Suriye, İdlib’de beklenen oldu. Serakib’den önceki akşam edindiğimiz bilgiler, henüz Suriye’de iç çatışmaların başladığı tarihten itibaren yapılan uyarıların çok sarsıcı bir sağlaması gibiydi. Onlarca asker yaşamını yitirdi. Hatay Valisi Rahmi Doğan sayıyı önce 9, ardından 22 olarak bildirdi. Son açıklama ise şöyleydi: “Alçak saldırıda, son bildirimlerimize göre 33 askerimiz şehit oldu.” Yaralı asker sayısı ise 32.

Sayının daha da yükselmesine yönelik endişeler var. Üs olarak kullanılan bir lojmanda enkaz altında kalan askerlerin olduğu yönünde pek çok farklı kaynağa ait iddialar bulunuyor. Öte yandan Libya’dan da kötü haber var; 10 asker hayatını kaybetti.

Serakib’de çatışmaların yoğunlaşarak devam ettiği belirtilirken Türkiye, Suriye’ye yeni sevkiyatları sürdürüyor. İdlib ısrarının, sınır dışında olduğu gibi Türkiye içinde de yeni trajik hadiseleri ortaya çıkaracağına dair kaygılar son derece yüksek.

O İFADELER MESAJ GİBİYMİŞ!

Erdoğan’ın, “Şehitler Tepesi boş kalmayacak” ifadeleri bir mesaj gibiydi.

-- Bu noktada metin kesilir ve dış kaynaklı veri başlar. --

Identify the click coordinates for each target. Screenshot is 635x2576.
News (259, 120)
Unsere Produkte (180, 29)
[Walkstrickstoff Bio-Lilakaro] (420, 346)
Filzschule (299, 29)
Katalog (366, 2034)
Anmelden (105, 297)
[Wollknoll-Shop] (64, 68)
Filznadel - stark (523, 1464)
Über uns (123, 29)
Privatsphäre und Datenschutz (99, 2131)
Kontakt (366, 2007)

Geçtiğimiz hafta başındaki açıklamaları ise bu mesajı bir kademe ileriye taşıdı: “Bugün Suriye olan sınırımızın ötesinde verdiğimiz her mücadeleyi yarın kendi topraklarımızda, bundan on kat, yüz kat büyük kayıplar vermemize neden olmasın diye yapıyoruz…”

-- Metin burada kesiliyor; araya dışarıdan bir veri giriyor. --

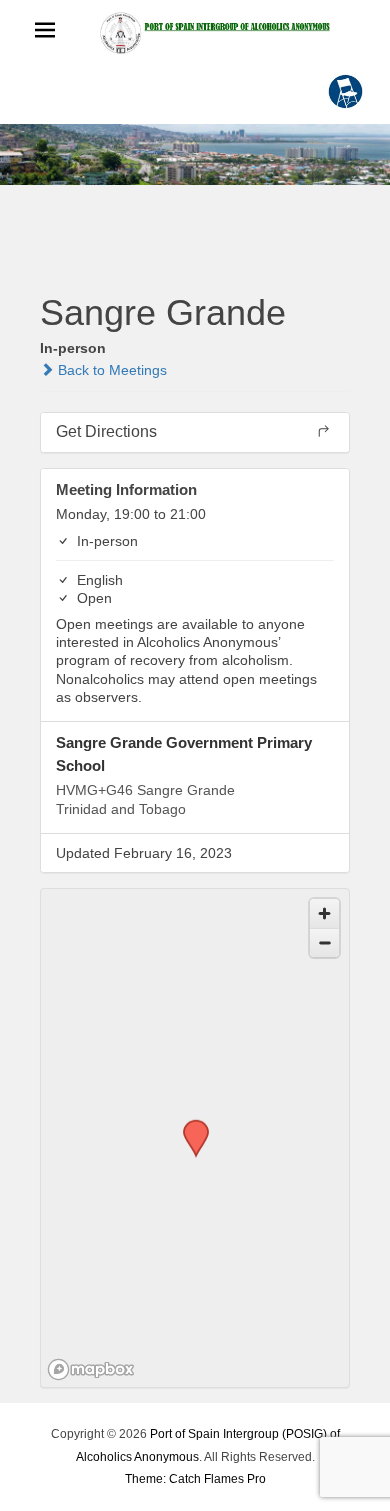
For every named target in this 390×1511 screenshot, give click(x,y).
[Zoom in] (324, 913)
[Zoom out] (324, 942)
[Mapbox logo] (91, 1369)
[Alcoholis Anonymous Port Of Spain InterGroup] (195, 154)
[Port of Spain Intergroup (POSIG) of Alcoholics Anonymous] (215, 32)
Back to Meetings (110, 370)
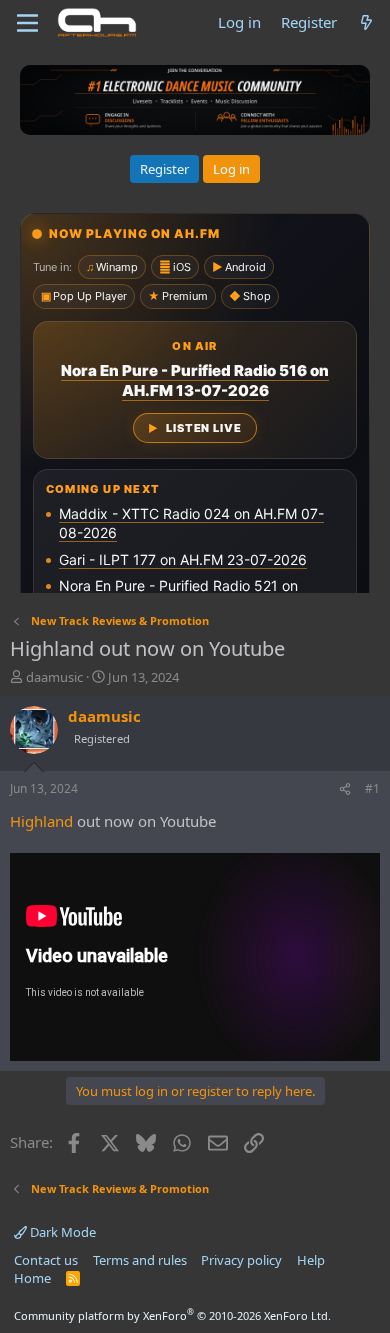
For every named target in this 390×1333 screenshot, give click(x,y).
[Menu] (27, 23)
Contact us (46, 1260)
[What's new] (366, 22)
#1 (372, 788)
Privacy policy (241, 1260)
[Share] (345, 789)
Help (311, 1260)
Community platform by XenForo (172, 1315)
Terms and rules (140, 1260)
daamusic (54, 677)
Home (32, 1278)
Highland (41, 821)
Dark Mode (61, 1232)
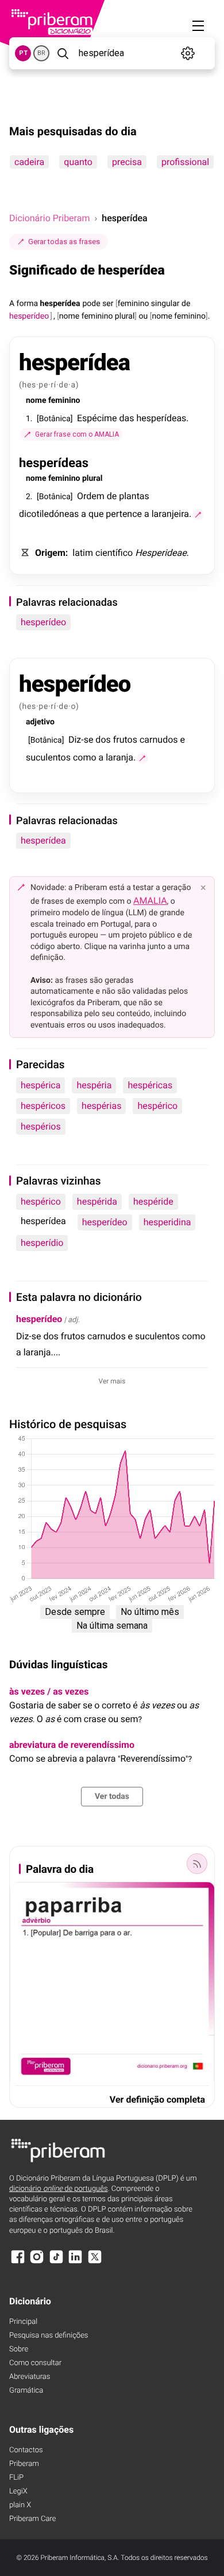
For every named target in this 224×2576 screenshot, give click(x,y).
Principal (23, 2322)
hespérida (97, 1201)
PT (23, 53)
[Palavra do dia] (197, 1863)
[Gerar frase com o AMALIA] (198, 514)
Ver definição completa (157, 2099)
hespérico (157, 1105)
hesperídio (42, 1242)
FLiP (16, 2477)
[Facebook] (17, 2262)
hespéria (93, 1085)
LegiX (18, 2491)
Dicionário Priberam (49, 218)
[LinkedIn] (75, 2262)
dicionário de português (58, 2189)
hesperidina (167, 1222)
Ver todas (112, 1796)
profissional (185, 161)
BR (41, 53)
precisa (127, 161)
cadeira (29, 161)
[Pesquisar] (63, 53)
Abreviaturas (29, 2377)
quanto (78, 161)
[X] (94, 2262)
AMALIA (150, 900)
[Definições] (188, 53)
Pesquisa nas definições (48, 2335)
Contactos (26, 2450)
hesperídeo (43, 622)
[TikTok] (56, 2262)
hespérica (40, 1085)
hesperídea (43, 840)
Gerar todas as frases (64, 241)
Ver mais (112, 1381)
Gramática (26, 2390)
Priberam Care (32, 2519)
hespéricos (43, 1105)
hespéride (153, 1201)
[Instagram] (36, 2262)
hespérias (101, 1105)
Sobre (18, 2349)
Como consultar (35, 2363)
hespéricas (150, 1085)
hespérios (41, 1126)
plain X (20, 2505)
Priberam (24, 2464)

Suriye’de ve İdlib’deki tablonun ortaya çıkışı 2011 yılına dayanıyor. O günlerdeki neo-Osmanlıcılık, Müslüman Kardeşler, Halifelik rüyası bugün artık iktidar açısından bile ‘kısmen’ bir kâbusa dönüştü. İdlib’e biriken ve sıkışan cihatçı şişkinliğinin Hatay sınırından, Türkiye’ye aktarılmasının kamuoyundaki yansıma ve tepkileri büyük olacaktır.
“Neden kısmen?” İktidar, ‘bekayı’ sürdürebilmenin yollarından biri olarak çatışma, kaos, karmaşa riskini daima masanın bir tarafında bulundurdu. Bu, bir ‘B’ planı.

İTTİHATÇI KAFA BİR KADEME İLERİ GEÇTİ

Bugün yaşananlar ile ittihatçı kafanın 1911’den başlayarak Osmanlı İmparatorluğu’nu, felakete sürükleyişine ilişkin kıyaslamalar yapanların sayısı bir hayli fazla. Aslına bakılacak olursa üzerine din de konulmuş bugünkü yapı, biraz daha öteye geçmiş durumda.

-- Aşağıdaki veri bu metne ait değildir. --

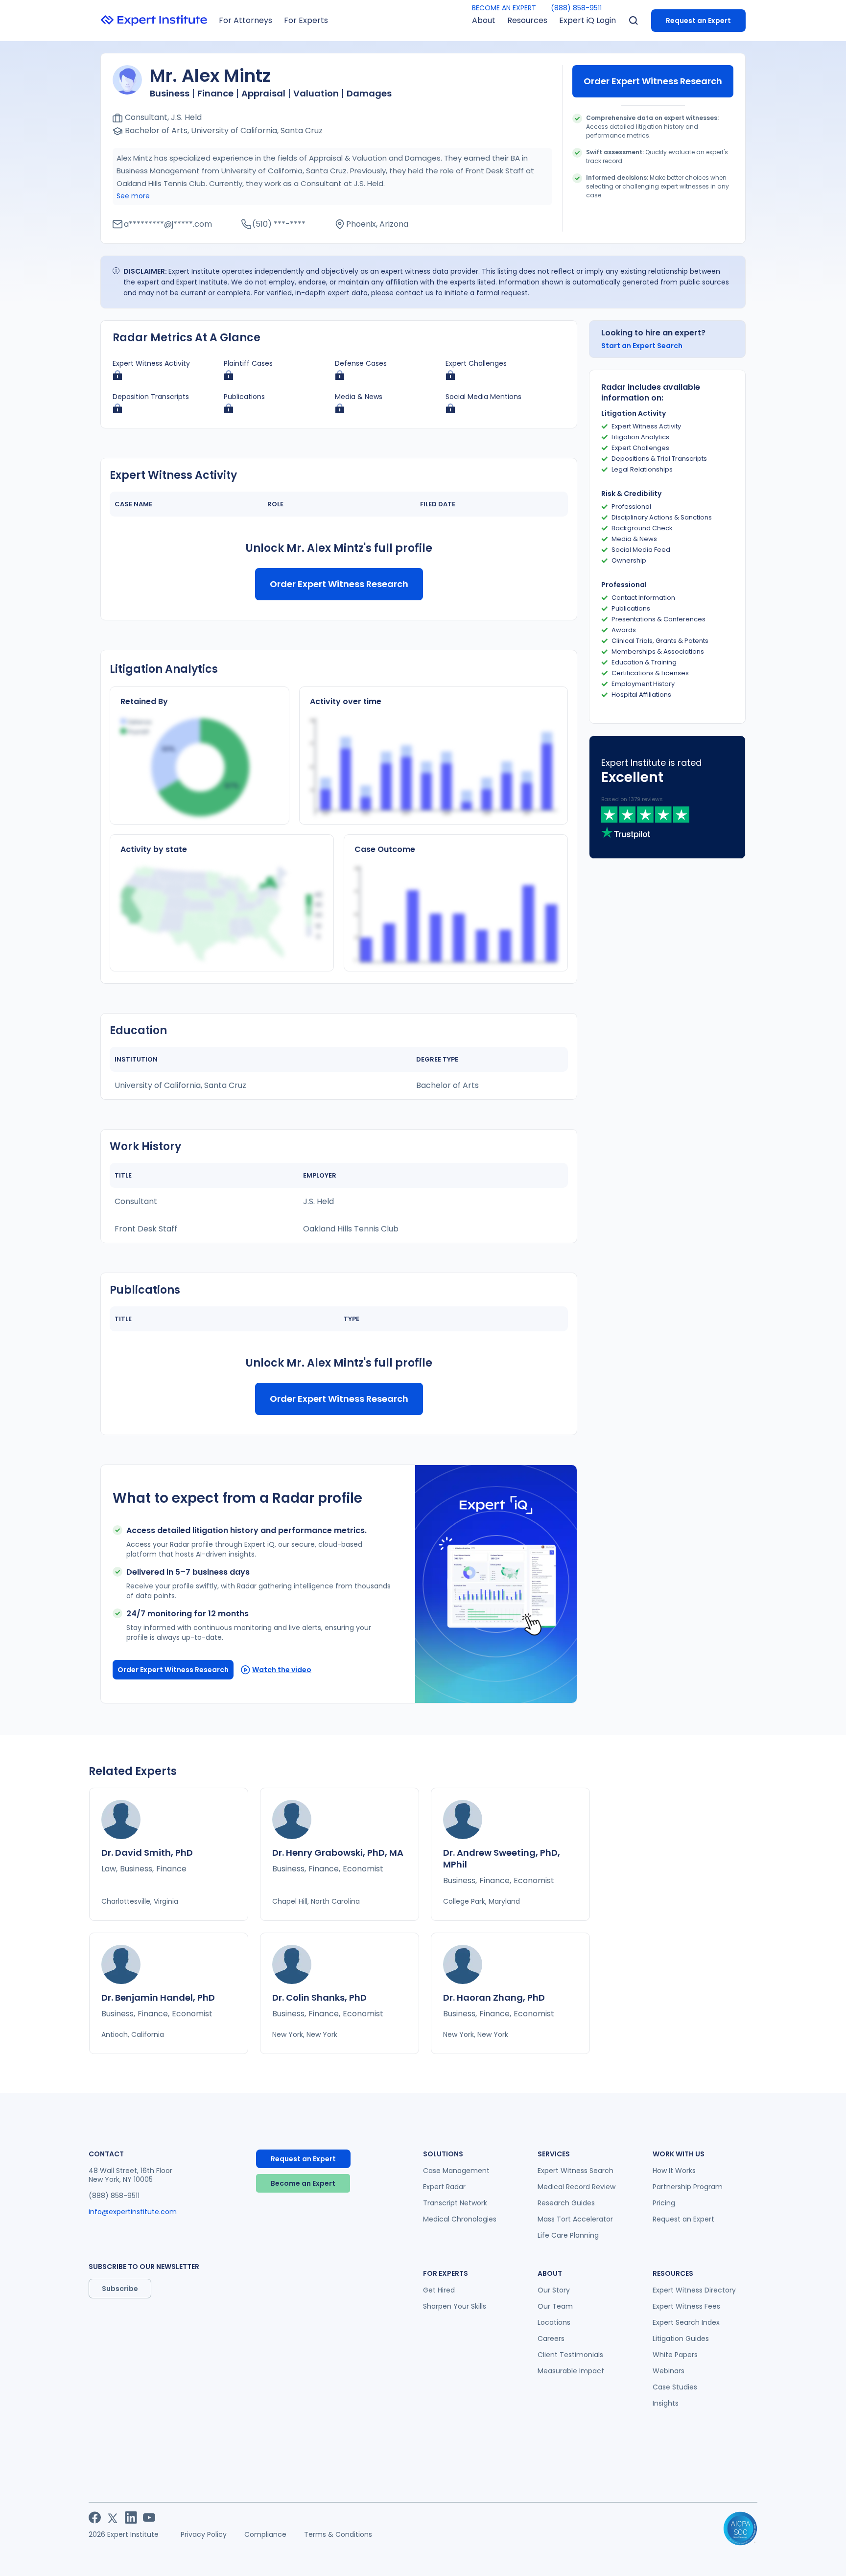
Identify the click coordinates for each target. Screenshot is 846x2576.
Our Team (555, 2306)
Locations (554, 2322)
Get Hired (439, 2290)
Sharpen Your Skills (454, 2306)
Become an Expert (303, 2183)
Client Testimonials (570, 2354)
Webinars (668, 2370)
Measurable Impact (571, 2370)
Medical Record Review (576, 2186)
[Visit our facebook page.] (95, 2517)
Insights (666, 2403)
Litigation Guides (681, 2338)
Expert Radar (444, 2186)
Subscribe (120, 2288)
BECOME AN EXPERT (504, 8)
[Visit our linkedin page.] (131, 2517)
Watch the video (281, 1670)
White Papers (675, 2354)
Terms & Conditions (338, 2534)
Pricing (664, 2202)
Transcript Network (455, 2202)
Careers (551, 2338)
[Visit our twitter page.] (113, 2517)
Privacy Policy (204, 2534)
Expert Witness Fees (686, 2306)
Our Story (554, 2290)
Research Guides (566, 2202)
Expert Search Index (686, 2322)
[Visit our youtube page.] (149, 2517)
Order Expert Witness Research (653, 81)
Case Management (456, 2170)
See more (133, 196)
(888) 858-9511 (576, 8)
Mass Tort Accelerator (575, 2219)
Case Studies (675, 2387)
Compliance (265, 2534)
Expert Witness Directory (694, 2290)
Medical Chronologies (459, 2219)
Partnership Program (688, 2186)
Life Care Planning (568, 2235)
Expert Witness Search (575, 2170)
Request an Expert (698, 20)
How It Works (674, 2170)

Devlet aklının kaybolduğuna ilişkin sayısız örnek var. Bazılarına dikkat çekelim. İdlib’de gerilimin ne denli yükseldiğine ilişkin bilgiyi veren Rusya Dışişleri Bakanlığı Sözcüsü Marina Zahorava, İdlib’in, Heyet Tahrir el Şam’ın (HTŞ) kalesi haline geldiğini de belirtti. Rusya Devlet Televizyonu ise ‘Anadolu Ajansı (AA) tarafından yalanlan bir iddiayı’; Türk uzmanlarının Rus ve Suriye uçaklarını düşürmeye çalıştığını gündeme getirdi. Ancak Suriye’den aktarılanlar ve görüntüler, iddiada gerçeklik payı olduğunu gösteriyor.

İNSANLIK DRAMLARI YAŞANIR

Aklın kaybolduğuna ilişkin bir örnek de Avrupa’ya gözdağı için mültecilere yol verilmesi. Mülteci hareketliliği önceki gece başladı. Kapı açılmadı ama yasadışı geçişe yol verildi. Bu nedenle Türk askerlerinin devriye saatleri değiştirildi. Geceden sonraki manzaralar bir insanlık dramını ortaya koydu. Aylan Bebek, ‘sömürü malzemesi’ yapılmıştı. Ancak mültecilerin 200 liralık botlar ve çocukları, bebekleri ile karşıya geçişlerine göz yumuldu. Televizyon yorumcuları onların neredeyse Avrupa’ya sorunsuz ulaşıp ulaşamayacaklarına dair bahis oynayacak duruma geldiler. Yunanistan’da ormanlık alanda onları komandolar bekliyor, Bulgaristan da güvenliği artırıyor. Trajedilerin yaşanması kaçınılmaz.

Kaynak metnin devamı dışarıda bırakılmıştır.